| CONSIGNE |
D'après l'extrait de critique de films, quelle actrice joue le personnage de Mary ?

| EXTRAIT DU DOCUMENT |
============
Nicolas Cage est en effet bien utilisé, son côté halluciné colle au personnage et ses excès sont relativement bridés. Le monologue intérieur permanent de Frank est assez relou, et le dispositif 3 nuits/3 coéquipiers différents hauts en couleur est un peu trop convenu. La réalisation de Scorsese n’est pas exceptionnelle, notamment la répétition lourdingue des passages en accéléré dans l’ambulance la nuit. Certains personnages ressortent tout de même, notamment celui de Mary jouée par Patricia Arquette ou le dealer joué par Cliff Curtis. Je reste mitigé mais je le place tout de même dans le haut du panier des Scorsese (ce qui montre le peu d’affection que j’ai pour sa filmographie…).
Films vus seuls
હું હુંશી હુંશીલાલ [Hun Hunshi Hunshilal] de Sanjiv Shah (1992, Love in the Time of Malaria)

Je connais très mal le cinéma indien : si on enlève Satyajit Ray et quelques classiques des années 50-60, je n’ai pas vu plus d’une vingtaine de films de ce pays. Hun Hunshi Hunshilal est probablement le premier film en Gujarati que je vois et je n’ai pas de point de repère.
============
| ENREGISTREMENTS FOURNIS |
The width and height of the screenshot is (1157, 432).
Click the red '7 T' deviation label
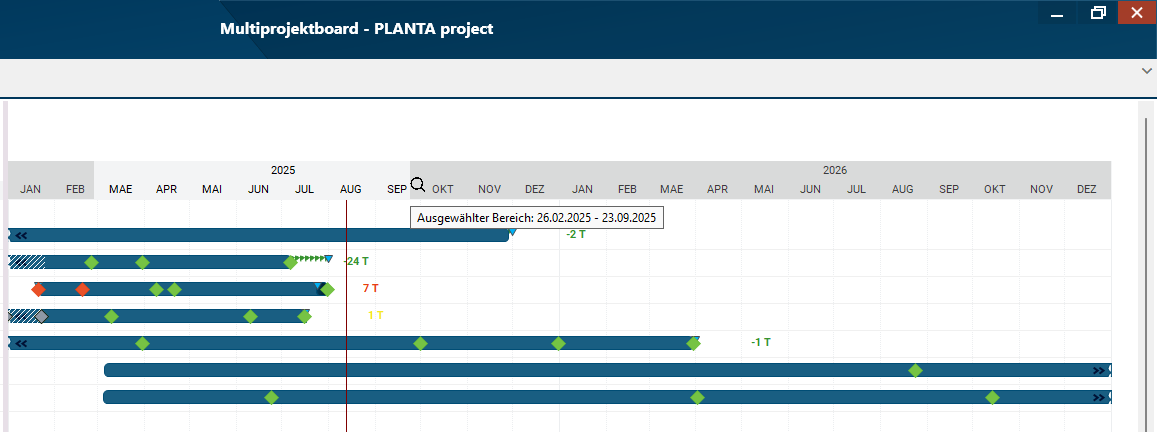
============
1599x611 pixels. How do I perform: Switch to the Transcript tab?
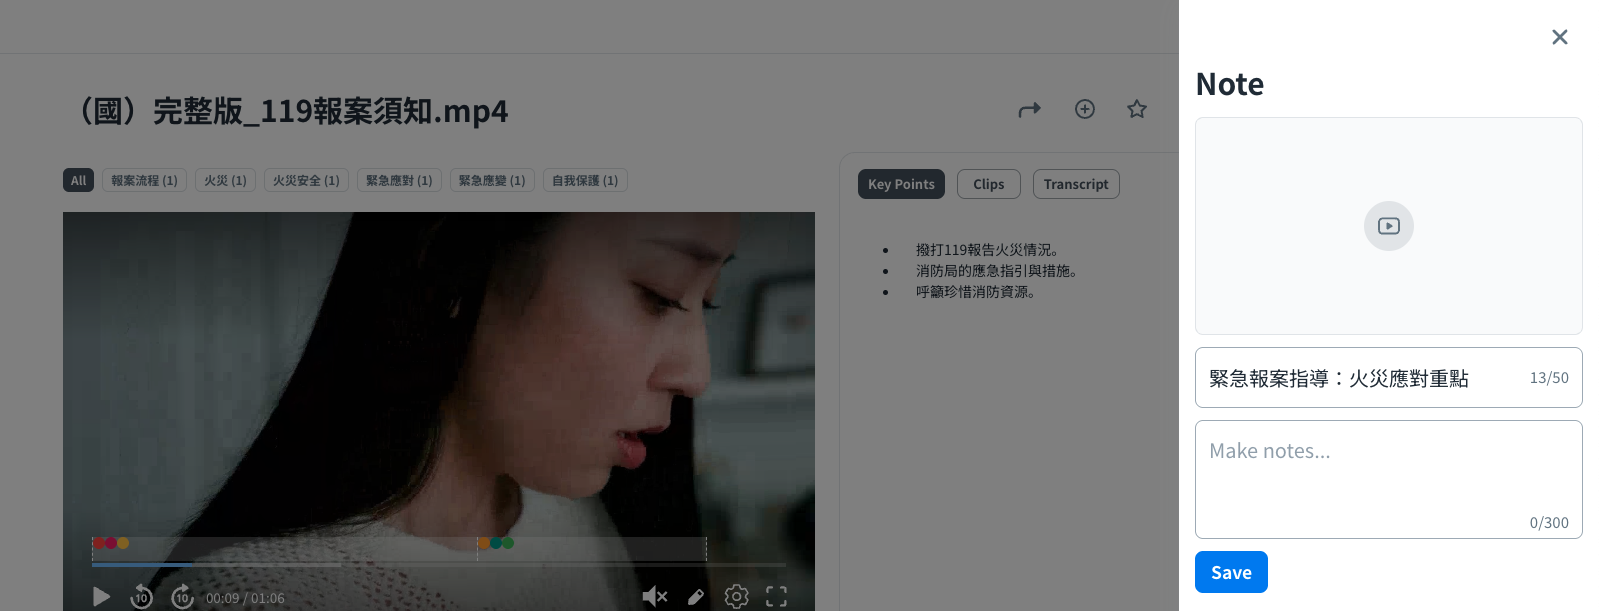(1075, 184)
============
| RÉSULTAT DE L'EXERCICE |
Patricia Arquette